On April 27, the U.S. Department of Energy’s (DOE) Acting Assistant Secretary for Fossil Energy (ASFE) Dr. Jennifer Wilcox gave the keynote address at the National Coal Council 2021 Spring Annual Meeting. Her topic was FE’s plan to decarbonize the energy sector. She described how coal communities will benefit from the transition to a decarbonized energy sector, and she highlighted ongoing and potential DOE-funded studies that could benefit coal communities.
“I have an extensive background in CCS [carbon capture and storage] and other carbon mitigation and removal technologies, as well as an understanding of the pathways that DOE and the Office of Fossil Energy have helped pioneer,” said Acting ASFE Wilcox, who served on the National Coal Council from 2015–2016. “I am honored to add my expertise and commitment to FE’s mission to address climate change and the global climate crisis.”
Acting ASFE Wilcox highlighted the Biden-Harris Administration’s goal of achieving net-zero carbon emissions by 2050, emphasizing the important role the coal community will play in the transition to a clean energy economy through research, development and deployment of advanced CCS technologies.
“The good news is that we have made some progress on CCS over the past decade,” said Acting ASFE Wilcox. “To date, DOE-funded projects have stored over 23 million tons of captured CO2. And currently, the Phase 3 projects funded under our CarbonSAFE initiative are beginning development and deployment. When completed, these projects will have characterized sites for storage of at least 50 million tons of CO2 and received permits to begin well construction.”
In addition, Dr. Wilcox discussed the Biden-Harris Administration’s commitment to developing domestic sources for critical minerals (CMs). FE has been at the forefront of this work, supporting research, development and demonstration of critical minerals, including rare earth elements (REEs) and carbon ore. And Dr.
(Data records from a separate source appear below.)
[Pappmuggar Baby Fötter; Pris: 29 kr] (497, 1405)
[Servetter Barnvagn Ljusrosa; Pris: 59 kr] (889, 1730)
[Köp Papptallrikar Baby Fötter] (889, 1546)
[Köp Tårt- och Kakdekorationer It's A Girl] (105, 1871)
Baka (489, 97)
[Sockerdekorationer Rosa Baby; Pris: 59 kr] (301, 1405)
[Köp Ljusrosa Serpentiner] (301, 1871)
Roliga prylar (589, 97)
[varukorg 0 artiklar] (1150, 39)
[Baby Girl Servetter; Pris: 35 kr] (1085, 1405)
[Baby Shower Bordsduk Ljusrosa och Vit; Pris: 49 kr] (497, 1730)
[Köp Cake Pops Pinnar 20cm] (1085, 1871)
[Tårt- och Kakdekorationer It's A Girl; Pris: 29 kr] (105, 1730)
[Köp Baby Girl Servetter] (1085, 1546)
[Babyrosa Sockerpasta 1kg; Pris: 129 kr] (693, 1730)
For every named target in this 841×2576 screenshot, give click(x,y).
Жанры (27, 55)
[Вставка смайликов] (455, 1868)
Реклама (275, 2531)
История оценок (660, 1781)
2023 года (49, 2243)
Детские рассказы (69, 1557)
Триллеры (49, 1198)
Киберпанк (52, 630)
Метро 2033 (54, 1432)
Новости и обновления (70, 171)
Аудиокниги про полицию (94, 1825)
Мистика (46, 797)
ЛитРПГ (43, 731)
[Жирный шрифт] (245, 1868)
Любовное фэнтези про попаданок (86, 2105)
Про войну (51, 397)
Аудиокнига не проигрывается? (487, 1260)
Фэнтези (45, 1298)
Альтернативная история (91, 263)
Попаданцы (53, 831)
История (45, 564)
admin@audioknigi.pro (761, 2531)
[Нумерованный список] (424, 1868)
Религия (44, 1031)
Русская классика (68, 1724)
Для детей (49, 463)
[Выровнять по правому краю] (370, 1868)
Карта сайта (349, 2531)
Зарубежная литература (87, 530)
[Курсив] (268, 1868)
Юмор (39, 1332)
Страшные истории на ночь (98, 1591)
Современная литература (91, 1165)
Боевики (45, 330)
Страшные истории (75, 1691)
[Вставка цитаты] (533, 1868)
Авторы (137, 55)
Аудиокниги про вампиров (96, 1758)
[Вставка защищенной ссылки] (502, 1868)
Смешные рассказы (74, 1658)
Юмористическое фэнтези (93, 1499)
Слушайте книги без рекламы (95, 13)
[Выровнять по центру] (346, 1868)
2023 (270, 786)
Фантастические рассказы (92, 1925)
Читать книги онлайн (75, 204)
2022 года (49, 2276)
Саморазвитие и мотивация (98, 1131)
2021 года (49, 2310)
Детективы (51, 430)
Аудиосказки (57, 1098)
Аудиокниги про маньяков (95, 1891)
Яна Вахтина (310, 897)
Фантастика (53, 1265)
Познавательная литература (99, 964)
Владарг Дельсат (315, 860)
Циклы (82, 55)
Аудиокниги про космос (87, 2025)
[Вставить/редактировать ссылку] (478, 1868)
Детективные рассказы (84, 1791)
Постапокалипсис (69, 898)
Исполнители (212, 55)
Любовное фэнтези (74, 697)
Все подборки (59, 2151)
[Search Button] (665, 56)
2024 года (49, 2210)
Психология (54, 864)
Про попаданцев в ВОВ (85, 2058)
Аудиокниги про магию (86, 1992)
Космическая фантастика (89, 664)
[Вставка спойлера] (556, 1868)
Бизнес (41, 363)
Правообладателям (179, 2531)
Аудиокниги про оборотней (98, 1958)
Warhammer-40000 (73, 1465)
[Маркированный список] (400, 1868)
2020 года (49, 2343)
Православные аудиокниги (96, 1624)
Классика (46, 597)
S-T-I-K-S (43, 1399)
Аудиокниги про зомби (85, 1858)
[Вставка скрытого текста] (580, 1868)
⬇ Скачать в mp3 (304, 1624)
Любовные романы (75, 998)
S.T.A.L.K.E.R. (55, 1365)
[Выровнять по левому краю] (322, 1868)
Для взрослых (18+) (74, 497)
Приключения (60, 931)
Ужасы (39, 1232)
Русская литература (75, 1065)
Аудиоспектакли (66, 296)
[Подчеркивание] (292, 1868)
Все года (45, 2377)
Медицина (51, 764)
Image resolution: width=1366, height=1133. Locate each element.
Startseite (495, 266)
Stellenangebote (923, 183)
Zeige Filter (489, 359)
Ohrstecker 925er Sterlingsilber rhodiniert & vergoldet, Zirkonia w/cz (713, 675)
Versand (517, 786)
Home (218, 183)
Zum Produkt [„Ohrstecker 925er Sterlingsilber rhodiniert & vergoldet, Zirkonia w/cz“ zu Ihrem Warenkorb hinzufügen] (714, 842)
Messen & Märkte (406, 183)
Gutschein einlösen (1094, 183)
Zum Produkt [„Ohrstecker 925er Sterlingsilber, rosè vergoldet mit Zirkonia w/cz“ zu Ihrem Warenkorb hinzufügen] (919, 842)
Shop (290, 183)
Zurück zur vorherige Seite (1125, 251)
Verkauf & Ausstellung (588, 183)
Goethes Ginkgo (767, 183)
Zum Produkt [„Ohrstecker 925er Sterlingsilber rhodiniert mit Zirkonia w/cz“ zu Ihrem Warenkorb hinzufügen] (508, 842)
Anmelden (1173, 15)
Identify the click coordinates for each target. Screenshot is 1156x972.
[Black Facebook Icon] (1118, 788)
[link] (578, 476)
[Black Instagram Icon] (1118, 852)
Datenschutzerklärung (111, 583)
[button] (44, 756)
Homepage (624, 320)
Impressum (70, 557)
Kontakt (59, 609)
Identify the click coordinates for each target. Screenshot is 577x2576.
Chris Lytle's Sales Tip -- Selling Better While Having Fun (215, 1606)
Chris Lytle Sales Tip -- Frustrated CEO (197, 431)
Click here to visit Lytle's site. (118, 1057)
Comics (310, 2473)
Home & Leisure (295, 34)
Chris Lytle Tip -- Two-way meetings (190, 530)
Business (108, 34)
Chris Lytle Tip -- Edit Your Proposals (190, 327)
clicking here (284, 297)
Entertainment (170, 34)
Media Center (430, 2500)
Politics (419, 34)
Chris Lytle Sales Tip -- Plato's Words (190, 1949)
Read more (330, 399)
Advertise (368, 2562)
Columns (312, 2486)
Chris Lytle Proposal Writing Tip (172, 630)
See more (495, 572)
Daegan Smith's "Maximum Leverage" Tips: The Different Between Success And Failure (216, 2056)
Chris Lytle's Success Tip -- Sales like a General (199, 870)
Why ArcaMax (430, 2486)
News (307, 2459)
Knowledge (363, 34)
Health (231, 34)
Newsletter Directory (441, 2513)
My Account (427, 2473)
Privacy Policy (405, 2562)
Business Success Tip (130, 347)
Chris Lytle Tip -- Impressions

Wilcox highlighted FE’s recently announced funding opportunity announcement for the creation of products using waste coal as a feedstock.
“The use of coal waste in additive manufacturing and graphite production aligns with the goals of the Biden-Harris Administration, to expand and develop existing and new environmentally stable uses for coal waste, and to deploy these technologies in economically distressed power plant and coal communities,” said Dr. Wilcox.